Structure of the Generic Security Service (GSS) Negotiation Loop
draft-ietf-kitten-gss-loop-05

Approval announcement
Draft of message to be sent after approval:

Announcement

From: The IESG <iesg-secretary@ietf.org>
To: IETF-Announce <ietf-announce@ietf.org>
Cc: RFC Editor <rfc-editor@rfc-editor.org>,
    kitten mailing list <kitten@ietf.org>,
    kitten chair <kitten-chairs@tools.ietf.org>
Subject: Document Action: 'Structure of the GSS Negotiation Loop' to Informational RFC (draft-ietf-kitten-gss-loop-05.txt)

The IESG has approved the following document:
- 'Structure of the GSS Negotiation Loop'
  (draft-ietf-kitten-gss-loop-05.txt) as Informational RFC

This document is the product of the Common Authentication Technology Next
Generation Working Group.

The IESG contact persons are Stephen Farrell and Kathleen Moriarty.

A URL of this Internet Draft is:
http://datatracker.ietf.org/doc/draft-ietf-kitten-gss-loop/


Ballot Text

Technical Summary

  This document provides guidance for implementing the GSS
  negotiation loop.  It describes expectations of application
  protocols that use GSSAPI, such as error reporting and separation
  of application data from security negotiation data; the expected
  inputs and outputs for GSS_Accept_sec_context() and 
  GSS_Init_sec_context(), including how various status codes should
  be handled; and what applications are expected to do once the loop
  completes.  This document also describes what applications should
  do with unexpected state conditions.

Working Group Summary

  This document went through two separate Working Group Last Calls
  with extensive discussion from a number of participants.

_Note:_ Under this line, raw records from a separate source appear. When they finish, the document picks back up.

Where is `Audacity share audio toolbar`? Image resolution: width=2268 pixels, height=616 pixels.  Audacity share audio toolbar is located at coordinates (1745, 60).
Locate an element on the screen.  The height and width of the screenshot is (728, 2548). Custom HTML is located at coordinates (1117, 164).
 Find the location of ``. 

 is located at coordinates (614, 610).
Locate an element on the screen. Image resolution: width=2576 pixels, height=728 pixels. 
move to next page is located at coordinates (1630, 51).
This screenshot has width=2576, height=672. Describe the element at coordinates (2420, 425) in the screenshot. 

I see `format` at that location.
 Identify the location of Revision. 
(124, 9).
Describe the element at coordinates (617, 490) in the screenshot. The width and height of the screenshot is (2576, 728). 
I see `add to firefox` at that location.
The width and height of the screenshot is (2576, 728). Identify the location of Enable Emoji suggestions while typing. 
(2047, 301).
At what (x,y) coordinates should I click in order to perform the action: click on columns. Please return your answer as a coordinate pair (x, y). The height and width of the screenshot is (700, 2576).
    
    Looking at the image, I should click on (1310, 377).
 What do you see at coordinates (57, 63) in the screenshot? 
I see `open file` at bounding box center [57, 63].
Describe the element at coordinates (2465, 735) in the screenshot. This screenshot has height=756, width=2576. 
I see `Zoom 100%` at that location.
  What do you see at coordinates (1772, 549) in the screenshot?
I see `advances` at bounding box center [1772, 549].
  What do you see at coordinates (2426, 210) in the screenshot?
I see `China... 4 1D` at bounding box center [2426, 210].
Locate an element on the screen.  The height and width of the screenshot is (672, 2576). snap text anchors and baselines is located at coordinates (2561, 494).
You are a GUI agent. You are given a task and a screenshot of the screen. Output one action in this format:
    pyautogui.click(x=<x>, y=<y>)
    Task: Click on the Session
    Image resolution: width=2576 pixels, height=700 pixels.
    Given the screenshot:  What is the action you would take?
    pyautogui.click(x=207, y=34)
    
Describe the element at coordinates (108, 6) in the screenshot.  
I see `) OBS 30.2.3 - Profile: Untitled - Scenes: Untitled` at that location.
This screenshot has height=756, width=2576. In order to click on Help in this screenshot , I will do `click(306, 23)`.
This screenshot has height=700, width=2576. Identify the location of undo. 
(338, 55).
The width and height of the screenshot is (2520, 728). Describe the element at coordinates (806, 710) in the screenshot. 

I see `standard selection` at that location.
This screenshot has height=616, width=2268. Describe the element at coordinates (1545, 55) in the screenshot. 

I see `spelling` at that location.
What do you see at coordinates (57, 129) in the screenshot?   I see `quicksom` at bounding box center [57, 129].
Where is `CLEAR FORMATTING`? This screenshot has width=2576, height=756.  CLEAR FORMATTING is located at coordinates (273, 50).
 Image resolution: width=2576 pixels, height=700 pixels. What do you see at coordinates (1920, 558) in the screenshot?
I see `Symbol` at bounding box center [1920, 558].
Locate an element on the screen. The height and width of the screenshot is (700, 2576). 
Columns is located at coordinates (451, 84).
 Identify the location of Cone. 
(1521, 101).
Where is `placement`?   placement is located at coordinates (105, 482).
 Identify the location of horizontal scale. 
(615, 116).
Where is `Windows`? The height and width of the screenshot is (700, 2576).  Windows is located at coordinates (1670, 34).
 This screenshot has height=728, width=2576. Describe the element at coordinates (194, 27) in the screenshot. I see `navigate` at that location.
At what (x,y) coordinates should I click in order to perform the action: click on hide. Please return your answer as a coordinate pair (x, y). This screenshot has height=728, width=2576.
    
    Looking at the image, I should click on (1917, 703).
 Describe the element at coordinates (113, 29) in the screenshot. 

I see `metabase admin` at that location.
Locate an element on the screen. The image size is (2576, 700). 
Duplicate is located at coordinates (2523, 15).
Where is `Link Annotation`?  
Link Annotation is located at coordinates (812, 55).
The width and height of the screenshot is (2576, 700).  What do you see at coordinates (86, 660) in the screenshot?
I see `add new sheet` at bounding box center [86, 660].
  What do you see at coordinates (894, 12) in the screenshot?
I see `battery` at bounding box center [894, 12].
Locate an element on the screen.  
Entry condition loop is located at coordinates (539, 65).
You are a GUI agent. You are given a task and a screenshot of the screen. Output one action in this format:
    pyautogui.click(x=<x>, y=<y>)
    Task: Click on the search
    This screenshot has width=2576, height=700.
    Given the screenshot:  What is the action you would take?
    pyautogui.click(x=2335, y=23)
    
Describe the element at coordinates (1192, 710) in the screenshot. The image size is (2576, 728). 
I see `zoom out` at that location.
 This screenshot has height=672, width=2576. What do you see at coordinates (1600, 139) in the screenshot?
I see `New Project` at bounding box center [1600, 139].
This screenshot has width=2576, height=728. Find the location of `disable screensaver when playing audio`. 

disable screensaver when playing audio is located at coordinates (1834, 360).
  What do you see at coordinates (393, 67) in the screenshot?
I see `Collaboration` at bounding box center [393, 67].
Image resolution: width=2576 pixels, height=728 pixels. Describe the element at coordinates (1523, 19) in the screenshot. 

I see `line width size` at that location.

  One concern discussed is if this document should normatively update
  RFC 2743 or if it should "merely" provide application developers
  guidnace for how to work with GSSAPI as it exists today.
  The consensus ultimately was for this document to provide guidance
  for the current state of the art.

  Another major concern was the behavior when a context token is
  received after the security context is established.  The consensus
  was for implementers to always call GSS_Process_context_token(),
  then call GSS_Inquire_context() to determine the usability of the
  security context, and call GSS_Delete_sec_context() to clean up.
  This document acknowledges that the current state of GSSAPI
  implementations renders the security context unusable when such
  context tokens are processed.

  In the course of discussing and updating this document, erratum
  4151 was filed against RFC 2743 regarding the output of
  GSS_Process_context_token().  The erratum has not yet been
  formally discussed or verified in the Working Group.

Document Quality

  This is informational and seems good to the AD.

   I-D nits asked about the code fragment but the authors/chairs
   discussed that and prefer to note add begin/end as the code
   is one fragment in it's own sub-section with a comment to the
   same effect.

Personnel

   Matthew Miller (kitten WG co-chair) is the document shepherd and
   Stephen Farrell is the responsible Area Director.